通過這些生成器函數,可以生成具有特定特性和分佈的隨機數據集,以幫助進行機器學習演算法的研究、測試和比較。
目前,scikit-learn
庫(v1.3.0
版)中有20個不同的生成樣本的函數。
本篇重點介紹其中幾個具有代表性的函數。
1. 分類聚類數據樣本
分類和聚類是機器學習中使用頻率最高的演算法,創建各種相關的樣本數據,能夠幫助我們更好的試驗演算法。
1.1. make_blobs
這個函數通常用於可視化分類器的學習過程,它生成由聚類組成的非線性數據集。
import matplotlib.pyplot as plt
from sklearn.datasets import make_blobs
X, Y = make_blobs(n_samples=1000, centers=5)
plt.scatter(X[:, 0], X[:, 1], marker="o", c=Y, s=25)
plt.show()
上面的示例生成了1000個點的數據,分為5個類別。
make_blobs
的主要參數包括:
- n_samples:生成的樣本數。
- n_features:每個樣本的特征數。通常為2,表示我們生成的是二維數據。
- centers:聚類的數量。即生成的樣本會被分為多少類。
- cluster_std:每個聚類的標準差。這決定了聚類的形狀和大小。
- shuffle:是否在生成數據後打亂樣本。
- random_state:隨機數生成器的種子。這確保了每次運行代碼時生成的數據集都是一樣的。
1.2. make_classification
這是一個用於生成複雜二維數據的函數,通常用於可視化分類器的學習過程或者測試機器學習演算法的性能。
import matplotlib.pyplot as plt
from sklearn.datasets import make_classification
X, Y = make_classification(n_samples=100, n_classes=4, n_clusters_per_class=1)
plt.scatter(X[:, 0], X[:, 1], marker="o", c=Y, s=25)
plt.show()
可以看出它生成的各類數據交織在一起,很難做線性的分類。
make_classification
的主要參數包括:
- n_samples:生成的樣本數。
- n_features:每個樣本的特征數。這個參數決定了生成的數據集的維度。
- n_informative:具有信息量的特征的數量。這個參數決定了特征集中的特征有多少是有助於分類的。

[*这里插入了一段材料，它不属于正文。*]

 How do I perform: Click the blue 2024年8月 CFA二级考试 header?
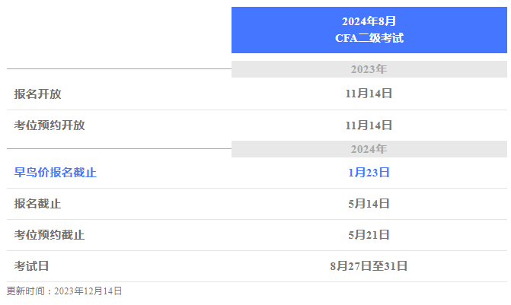point(369,30)
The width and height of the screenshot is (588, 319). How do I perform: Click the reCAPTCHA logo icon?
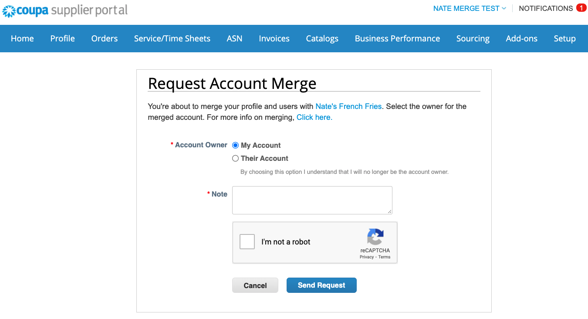[375, 237]
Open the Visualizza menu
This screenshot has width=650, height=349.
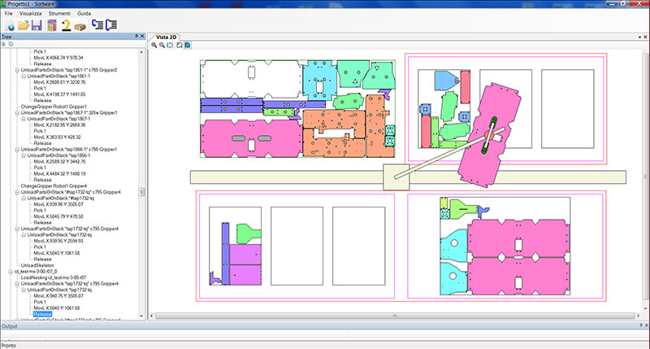pyautogui.click(x=32, y=15)
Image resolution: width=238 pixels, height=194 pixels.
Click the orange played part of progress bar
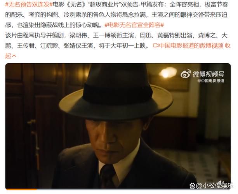(x=21, y=189)
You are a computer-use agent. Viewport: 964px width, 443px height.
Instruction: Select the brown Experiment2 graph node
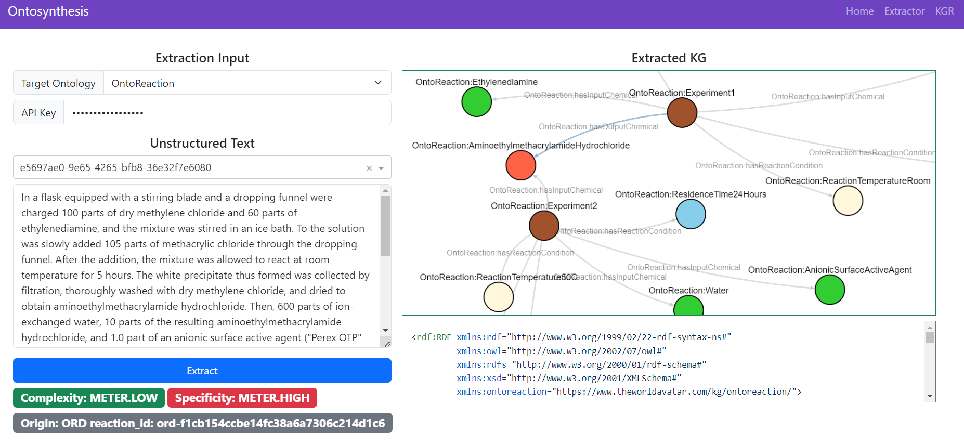coord(544,226)
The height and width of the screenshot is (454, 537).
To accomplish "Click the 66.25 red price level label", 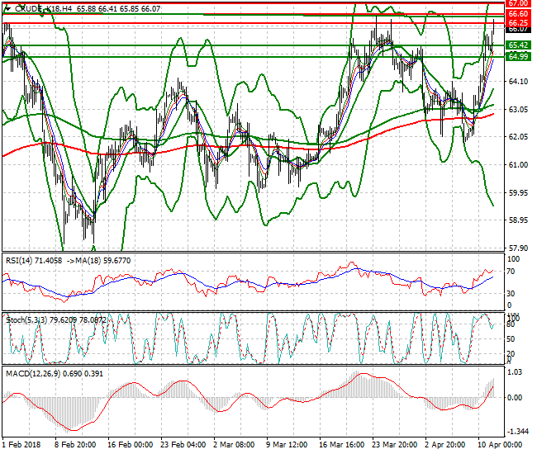I will [518, 24].
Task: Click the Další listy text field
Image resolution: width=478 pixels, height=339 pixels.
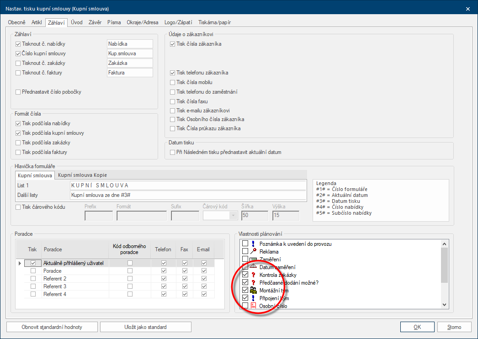Action: point(188,195)
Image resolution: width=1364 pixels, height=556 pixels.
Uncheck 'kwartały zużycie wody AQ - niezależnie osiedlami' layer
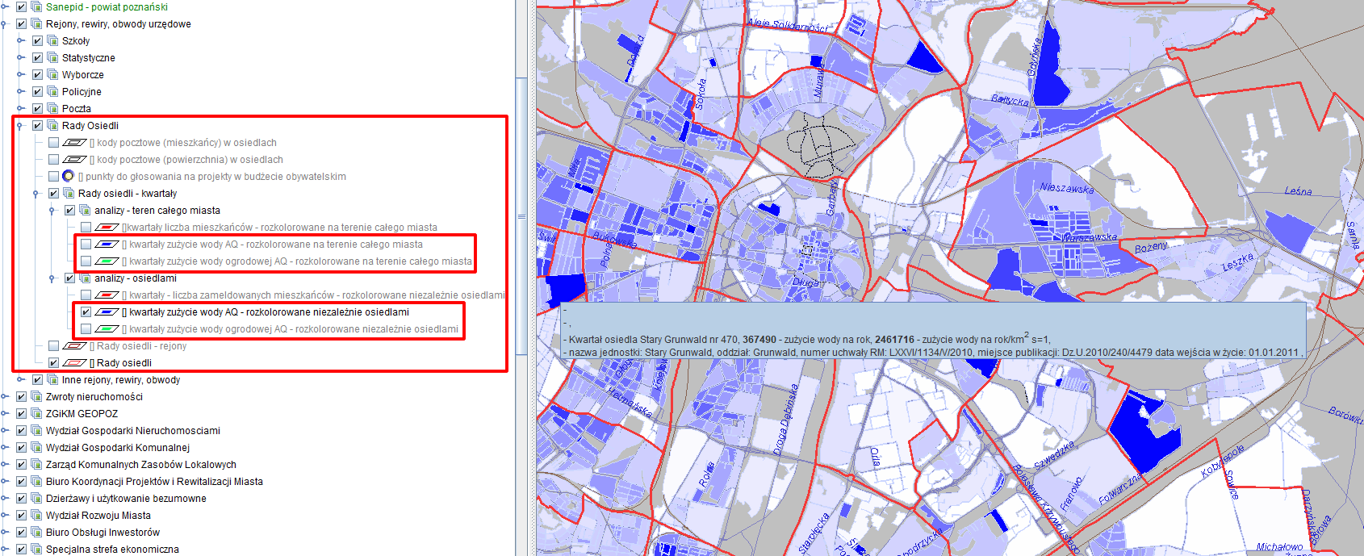click(86, 312)
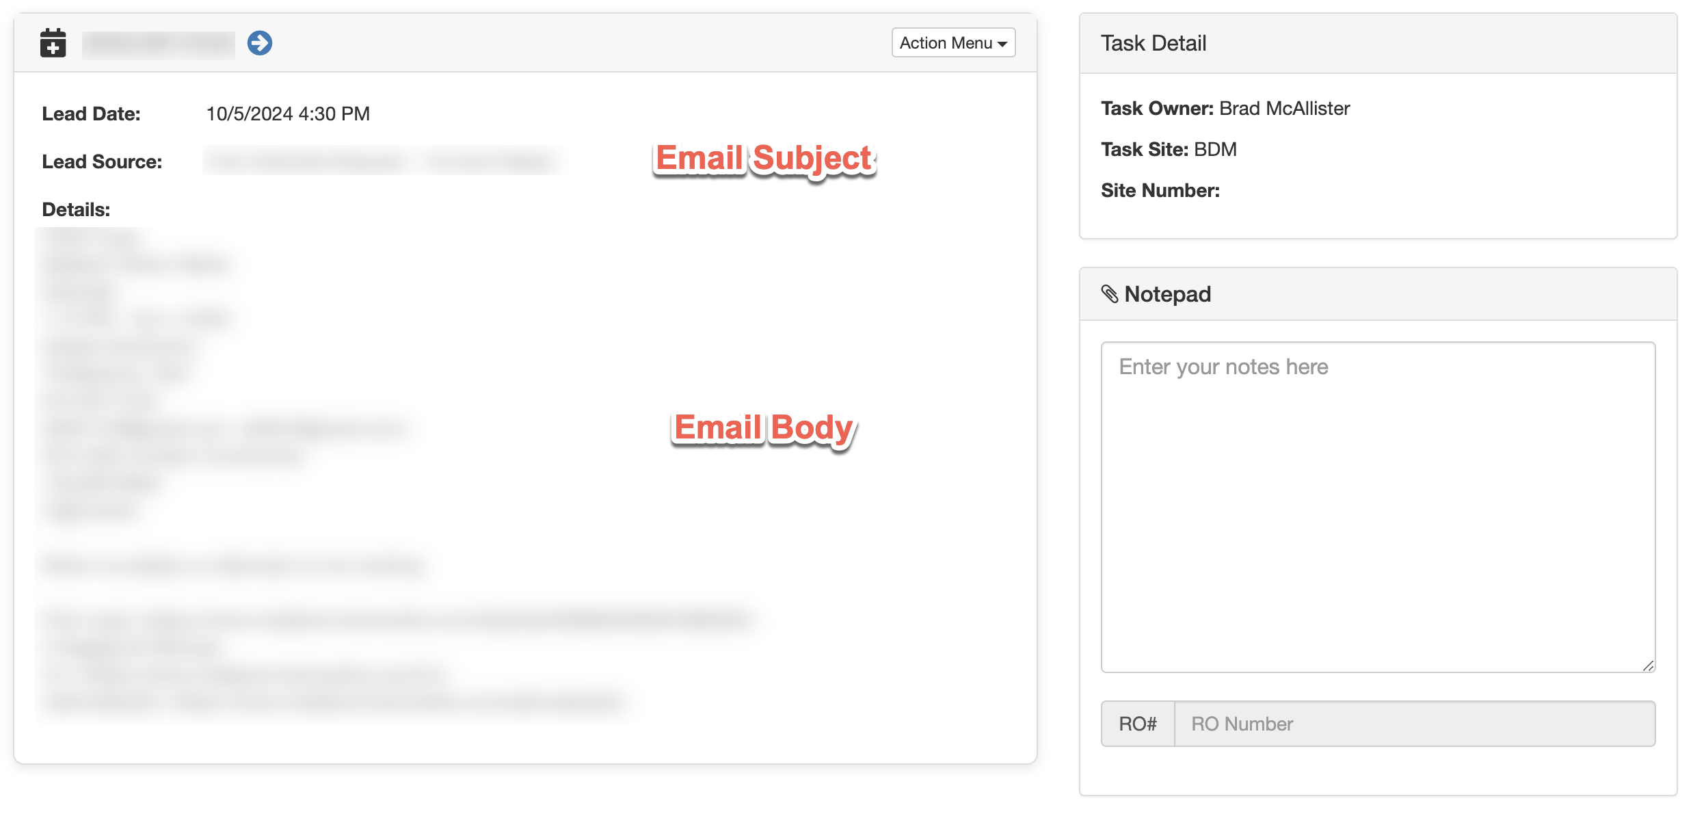Click the Site Number label
Screen dimensions: 1693x814
pyautogui.click(x=1160, y=191)
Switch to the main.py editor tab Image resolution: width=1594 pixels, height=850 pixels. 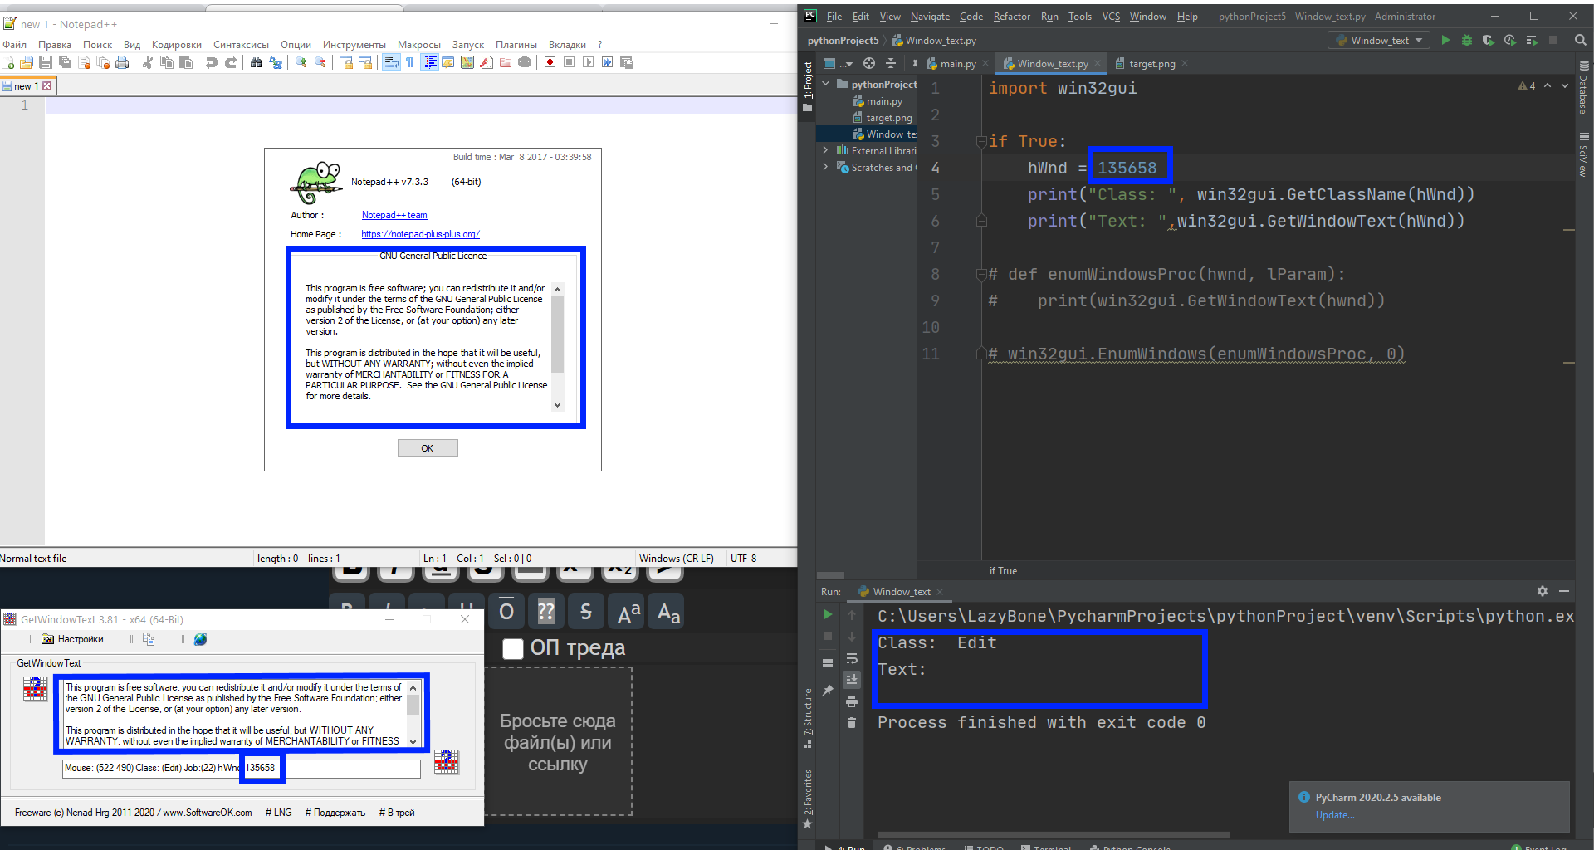point(956,64)
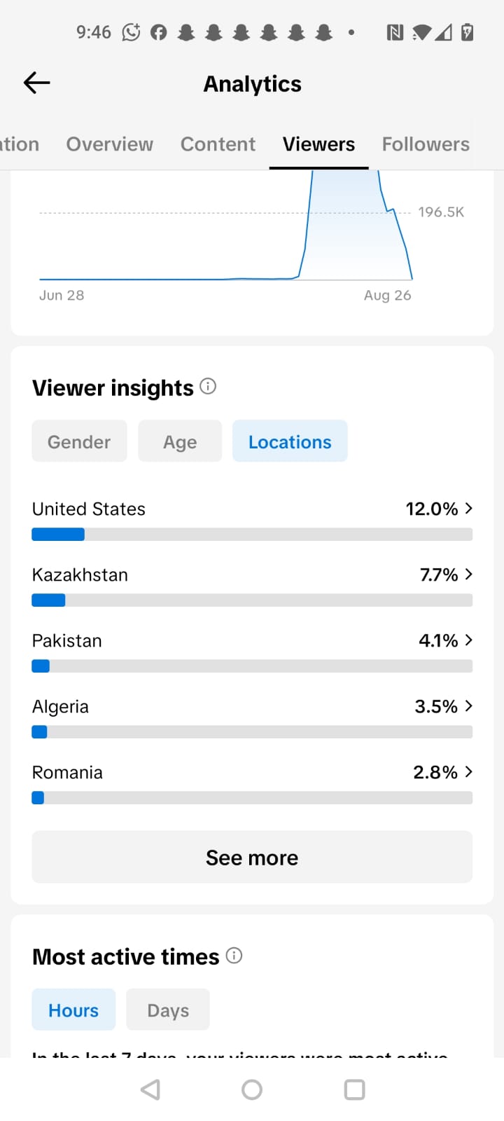Viewport: 504px width, 1121px height.
Task: Open Most active times info icon
Action: point(234,956)
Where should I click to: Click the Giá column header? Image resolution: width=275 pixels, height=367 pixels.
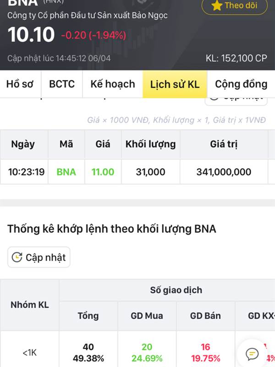click(103, 144)
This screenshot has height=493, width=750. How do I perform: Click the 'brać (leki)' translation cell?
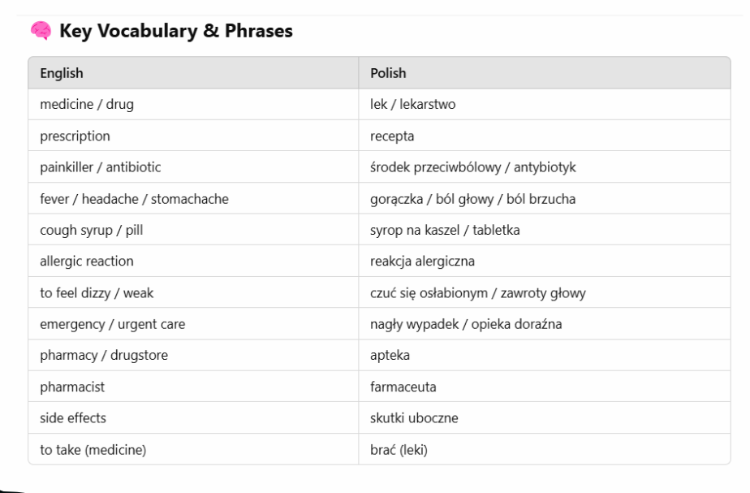click(399, 450)
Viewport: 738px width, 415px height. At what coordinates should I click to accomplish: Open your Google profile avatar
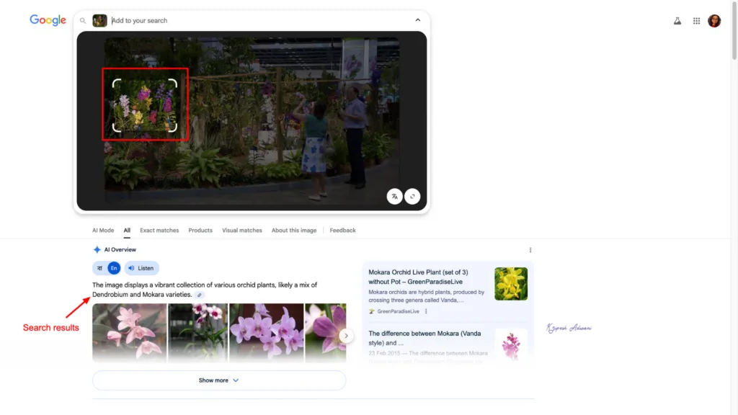coord(714,21)
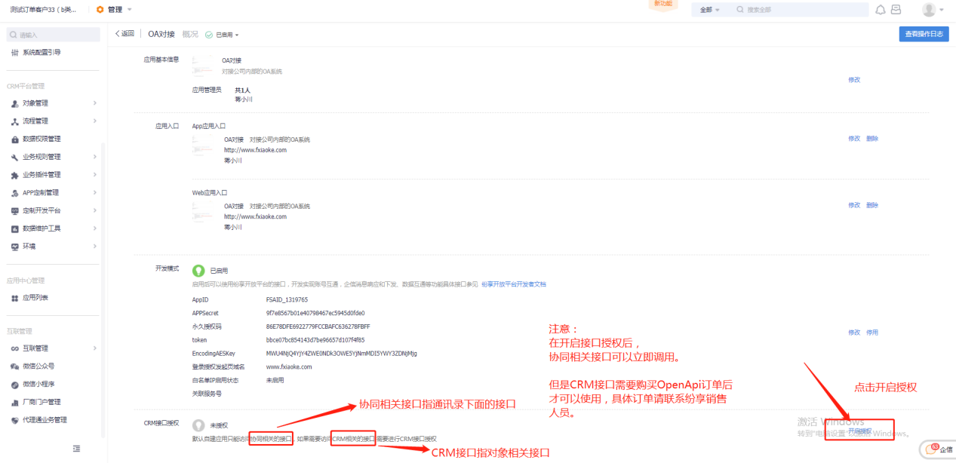The width and height of the screenshot is (956, 463).
Task: Open the 企信 chat bubble
Action: pyautogui.click(x=939, y=449)
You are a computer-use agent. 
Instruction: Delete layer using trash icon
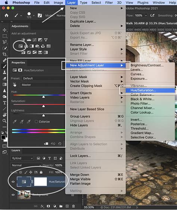pyautogui.click(x=73, y=206)
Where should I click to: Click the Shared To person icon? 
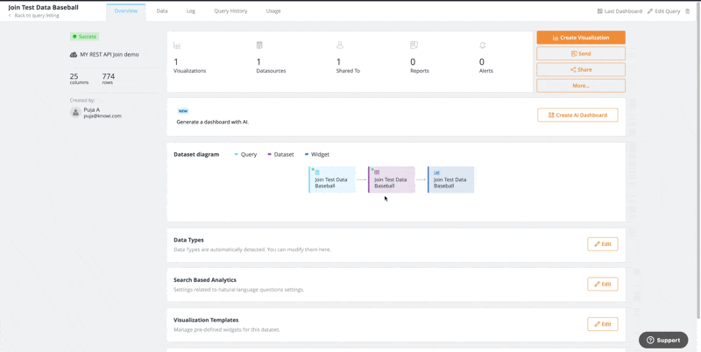click(x=340, y=46)
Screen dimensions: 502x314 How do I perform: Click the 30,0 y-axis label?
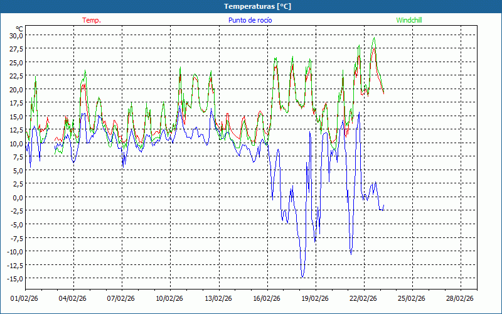point(16,35)
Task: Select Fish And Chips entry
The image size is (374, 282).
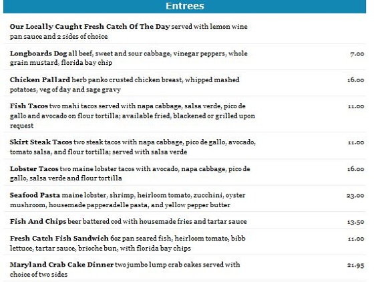Action: point(38,221)
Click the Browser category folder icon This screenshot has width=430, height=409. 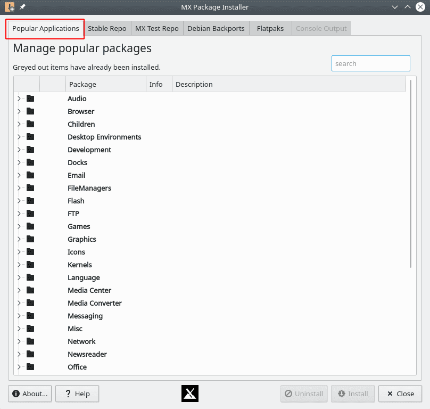click(x=29, y=111)
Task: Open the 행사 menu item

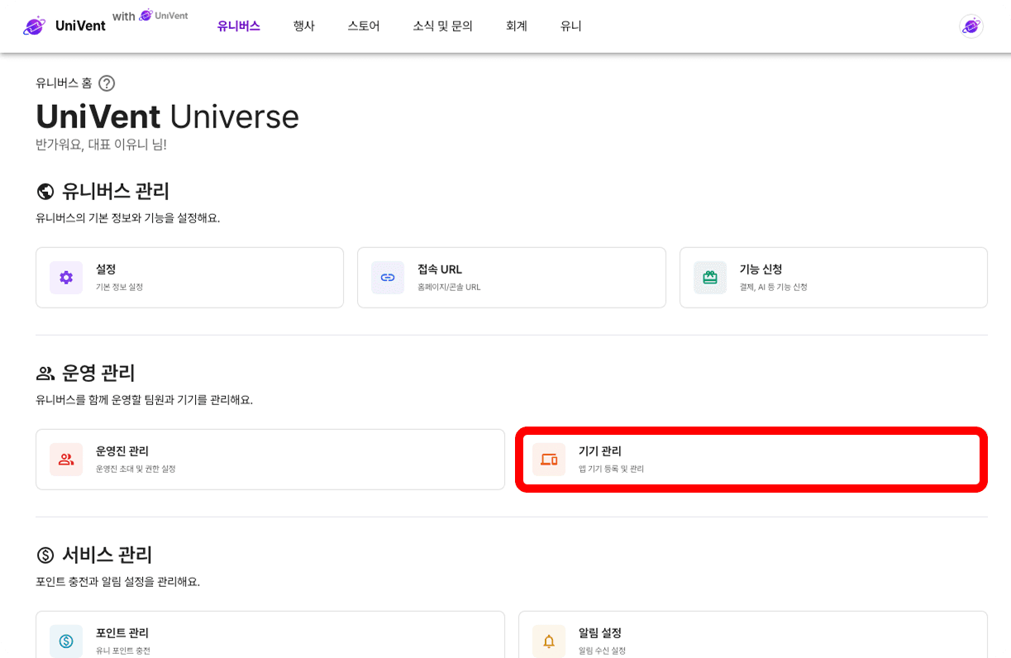Action: (304, 26)
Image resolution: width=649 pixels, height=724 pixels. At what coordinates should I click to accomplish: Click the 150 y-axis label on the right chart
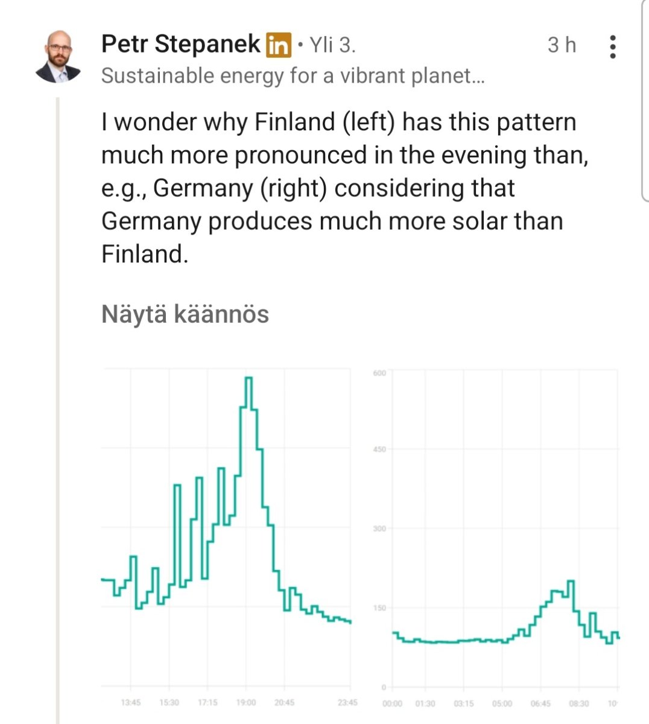pyautogui.click(x=379, y=608)
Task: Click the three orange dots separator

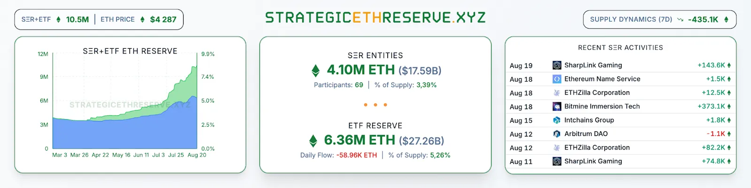Action: pos(376,105)
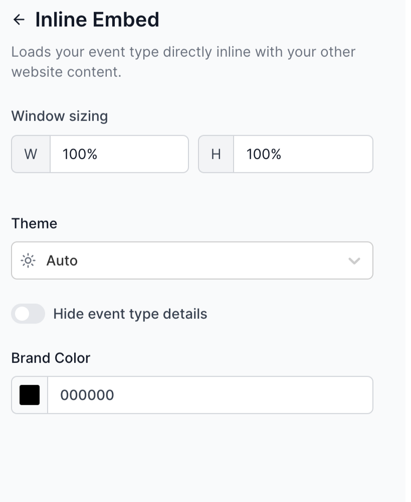Click the Brand Color field label
The width and height of the screenshot is (411, 502).
point(51,358)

- n_redundant:冗餘特征的數量。這個參數決定了特征集中的特征有多少是重覆或者沒有信息的。
- random_state:隨機數生成器的種子。這確保了每次運行代碼時生成的數據集都是一樣的。
1.3. make_moons
和函數名稱所表達的一樣,它是一個用於生成形狀類似於月牙的數據集的函數,通常用於可視化分類器的學習過程或者測試機器學習演算法的性能。
from sklearn.datasets import make_moons
fig, ax = plt.subplots(1, 3)
fig.set_size_inches(9, 3)
X, Y = make_moons(noise=0.01, n_samples=1000)
ax[0].scatter(X[:, 0], X[:, 1], marker="o", c=Y, s=25)
ax[0].set_title("noise=0.01")
X, Y = make_moons(noise=0.05, n_samples=1000)
ax[1].scatter(X[:, 0], X[:, 1], marker="o", c=Y, s=25)
ax[1].set_title("noise=0.05")
X, Y = make_moons(noise=0.5, n_samples=1000)
ax[2].scatter(X[:, 0], X[:, 1], marker="o", c=Y, s=25)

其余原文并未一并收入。